Citazione di: Balde89 il 19 Lug 2024, 10:54
Mi sono fermato al ridimensionamento oggettivo.
Il campionato non è manco iniziato e tu mi parli di oggettività.
Sulla differenza nell'organigramma se ne parla da mesi, io mi sto riferendo al TIPO DI OPERAZIONI.
L'Atalanta ha sempre fatto il 95% dei suoi mercati pescando giovani da squadre arrivate dietro o da campionati minori.
Questo è innegabile.
Non riesco a spiegarmi evidentemente, scusami.
Noi oggi abbiamo 3 dati:
1) abbiamo perso giocatori che, salvo questo anno orribile, hanno una storia di rendimento "x" e un allenatore di curribulum "Aa";
2) abbiamo preso giocatori che, ad oggi, hanno una storia di rendimento "1/10 di x" e un allenatore di curriculum "B+";
3) abbiamo una struttura aziendale che fa cacare, CACARE, sotto ogni versante: 1 dirigente sportivo,1 quadro per il giovanili, 1 quadro per il marketing,0 CFO e AF, 0 per le relazioni istituzionali (c'è Lotito) 0 comunicazione, 0 IT-media manager, 0 addetti alla squadra, 0 rete di osservatori.

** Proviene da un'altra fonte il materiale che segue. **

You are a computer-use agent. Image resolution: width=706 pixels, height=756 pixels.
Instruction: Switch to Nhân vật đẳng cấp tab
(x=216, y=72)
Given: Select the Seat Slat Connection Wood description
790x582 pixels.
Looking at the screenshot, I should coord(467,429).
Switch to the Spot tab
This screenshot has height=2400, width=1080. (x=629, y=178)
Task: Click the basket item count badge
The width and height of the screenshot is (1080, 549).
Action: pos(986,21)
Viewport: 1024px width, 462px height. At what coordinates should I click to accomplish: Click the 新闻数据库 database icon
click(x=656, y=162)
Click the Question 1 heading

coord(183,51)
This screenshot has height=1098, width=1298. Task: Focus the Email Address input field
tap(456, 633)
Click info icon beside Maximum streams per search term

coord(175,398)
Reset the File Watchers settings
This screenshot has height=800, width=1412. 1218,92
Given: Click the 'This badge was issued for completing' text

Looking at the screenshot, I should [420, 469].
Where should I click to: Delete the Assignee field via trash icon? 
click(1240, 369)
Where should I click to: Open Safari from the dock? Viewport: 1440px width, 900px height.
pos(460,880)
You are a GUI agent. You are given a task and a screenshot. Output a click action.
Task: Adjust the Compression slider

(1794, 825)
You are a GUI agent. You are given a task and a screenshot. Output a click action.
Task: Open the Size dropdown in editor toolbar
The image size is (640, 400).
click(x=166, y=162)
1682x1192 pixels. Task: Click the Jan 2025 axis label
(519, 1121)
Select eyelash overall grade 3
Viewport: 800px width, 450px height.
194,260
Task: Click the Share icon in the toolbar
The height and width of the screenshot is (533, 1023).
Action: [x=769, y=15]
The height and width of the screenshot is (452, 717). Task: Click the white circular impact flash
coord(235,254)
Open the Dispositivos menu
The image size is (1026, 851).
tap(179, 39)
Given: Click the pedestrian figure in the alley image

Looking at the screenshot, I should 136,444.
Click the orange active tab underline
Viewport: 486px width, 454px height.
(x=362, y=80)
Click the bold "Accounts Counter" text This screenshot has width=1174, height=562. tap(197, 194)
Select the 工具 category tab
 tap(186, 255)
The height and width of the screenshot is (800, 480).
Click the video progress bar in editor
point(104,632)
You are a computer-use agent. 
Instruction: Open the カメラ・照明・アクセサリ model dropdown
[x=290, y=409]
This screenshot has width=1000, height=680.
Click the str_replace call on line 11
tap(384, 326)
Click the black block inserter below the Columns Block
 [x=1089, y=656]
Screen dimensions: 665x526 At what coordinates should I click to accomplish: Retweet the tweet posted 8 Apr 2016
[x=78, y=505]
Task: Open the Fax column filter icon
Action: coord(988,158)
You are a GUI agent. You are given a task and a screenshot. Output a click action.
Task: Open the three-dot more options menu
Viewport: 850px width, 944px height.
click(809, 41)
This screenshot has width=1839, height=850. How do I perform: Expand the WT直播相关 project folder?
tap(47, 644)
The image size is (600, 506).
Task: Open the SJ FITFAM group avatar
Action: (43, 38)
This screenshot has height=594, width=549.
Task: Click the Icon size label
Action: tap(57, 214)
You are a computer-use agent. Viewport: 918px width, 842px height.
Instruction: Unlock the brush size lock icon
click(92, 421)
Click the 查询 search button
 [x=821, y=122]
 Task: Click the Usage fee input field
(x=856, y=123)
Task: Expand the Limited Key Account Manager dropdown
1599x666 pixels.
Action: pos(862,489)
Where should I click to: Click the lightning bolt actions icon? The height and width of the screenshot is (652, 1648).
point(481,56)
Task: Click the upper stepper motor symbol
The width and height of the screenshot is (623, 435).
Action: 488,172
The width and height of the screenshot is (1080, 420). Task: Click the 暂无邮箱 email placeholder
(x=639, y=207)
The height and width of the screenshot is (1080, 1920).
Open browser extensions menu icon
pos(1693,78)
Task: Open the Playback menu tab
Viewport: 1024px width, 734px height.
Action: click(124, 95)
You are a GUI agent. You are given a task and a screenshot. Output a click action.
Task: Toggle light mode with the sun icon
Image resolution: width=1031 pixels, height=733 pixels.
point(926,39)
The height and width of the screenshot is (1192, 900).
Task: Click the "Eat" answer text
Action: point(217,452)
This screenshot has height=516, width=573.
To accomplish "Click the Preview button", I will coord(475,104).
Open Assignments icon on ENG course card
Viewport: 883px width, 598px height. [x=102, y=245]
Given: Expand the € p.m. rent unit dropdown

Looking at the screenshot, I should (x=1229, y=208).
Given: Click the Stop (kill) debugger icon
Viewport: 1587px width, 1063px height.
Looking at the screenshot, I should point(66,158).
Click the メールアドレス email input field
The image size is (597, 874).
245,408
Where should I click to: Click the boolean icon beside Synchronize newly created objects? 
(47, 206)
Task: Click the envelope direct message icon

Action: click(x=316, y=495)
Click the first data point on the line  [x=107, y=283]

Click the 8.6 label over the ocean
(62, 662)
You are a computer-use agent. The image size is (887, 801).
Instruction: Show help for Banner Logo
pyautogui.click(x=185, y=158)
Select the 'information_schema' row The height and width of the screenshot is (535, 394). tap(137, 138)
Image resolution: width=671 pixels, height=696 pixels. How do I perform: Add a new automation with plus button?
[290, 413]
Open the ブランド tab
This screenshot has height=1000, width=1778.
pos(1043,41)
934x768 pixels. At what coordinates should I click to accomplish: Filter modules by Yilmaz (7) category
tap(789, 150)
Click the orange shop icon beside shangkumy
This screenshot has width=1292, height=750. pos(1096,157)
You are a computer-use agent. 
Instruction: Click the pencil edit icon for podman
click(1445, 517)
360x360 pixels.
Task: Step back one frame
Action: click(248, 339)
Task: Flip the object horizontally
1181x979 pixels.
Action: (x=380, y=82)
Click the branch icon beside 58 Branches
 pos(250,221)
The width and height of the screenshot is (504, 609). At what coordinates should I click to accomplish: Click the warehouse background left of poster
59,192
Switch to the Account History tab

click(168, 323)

Cosa potrebbe andare storto?

Tutto.
Questa è l'analisi che si può fare oggi su un piano oggettivo, hic et nunc. Il campionato non c'entra nulla, non dobbiamo aspettare un bel niente per poter esprimere un giudizio.
Poi, per il futuro,
possiamo (come tifosi,
dobbiamo)
sperare che siano stati semplicemente tappati i buchi dei partenti, ma sia stato "comprato valore", ingaggiando giocatori di qualità che alzeranno in futuro il loro livello attuale (che è quello espresso dalla loro storia sportiva ad oggi), anche se la Lazio li ha pagati poco o talvolta pochissimo.
E qui si viene al tema della polemica che alcuni sollevano con le valutazioni di Laziolubov, che è brusco di modi e di prosa ma non è che dica esattamente cazzate.
I giovani che stiamo comprando possono essere più o meno di nostro gradimento ma è abbastanza indiscutibile che non ci siamo accaparrati a colpi di milioni il crack nel ruolo conteso sul mercato. Ciascuno di loro ha profili attrattivi ed elementi di perplessità: Noslin per l'età e lo score: a 25 anni, ha segnato 27 reti in campionato. Deli Bashiru è stato scartato dalla premier: nessuno lo ha preso, nonostante fosse a parametro 0 e si è fatto 3 anni di
serie C prima di trovare ricovero in una squadra di ultima fascia della lega turca. Dalla sua i 23 anni e le giovanili nel City. Tavares viene da una grandissima scuola, il Benfica, ed è giovane. Ma gli anni successivi sono stati negativi e l'Arsenal lo gha di fatto scartato. Ma ciò che scarta l'Arsenal alla Lazio può starci benissimo. Poi c'è Castrovilli: a parte la disputa sul livello ante-infortunio (per alcuni, un giocatore di livello alto/molto alto; per altri un buon giocatore; per altri ancora un giocatore normale ma fin troppo ibrido e non specializzato), la certezza è che dopo 600 giorni di infermeria, bisognerà capire comunque se è al livello della serie A. Infine, il migliore di tutti: Tchaouna. Migliore perché deve compiere 21 anni e perché ha comunque militato nelle under 19 e under 20 della Francia, che sono selettive. Poi c'è da dire che tra i professionisti ha fatto vedere ancora poco: 0 gol in ligue 1 con pochi minuti giocati; 1 gol in ligue 2 con 28 presenze; 4 gol in serie A. Certo, è molto giovane, ma non si è ancora rivelato come un crack e dalla Francia è venuto da svincolato. Felipe Anderson alla sua età aveva oltre 100 partite col Santos, per dire. Credo sia un eccesso definire il cv di Tchaouna orripilante, ma di certo ad oggi non ha dimostrato nulla e non c'è stata l'epifania del fenomeno. Barcola, che ha solo 1 anno in più, ha le stimmate del fenomeno. Avessimo preso lui, diremmo altre cose e avremmo altre aspettative. Barcola costa 45-50 milioni.
Speriamo che per il futuro la Lazio investa nello scouting e nelle giovanili e programmi il futuro spendendo soldi i servizi sportivi (e non di ristorazione o di vigilanza).
Nel frattempo, credo sia contropruducente non registrare il drastico ridimensionamento. Accettando la realtà credo che, lungi dal creare "alibi" ai giocatori, li libereremmo da ansie di risultato del tutto velleitarie.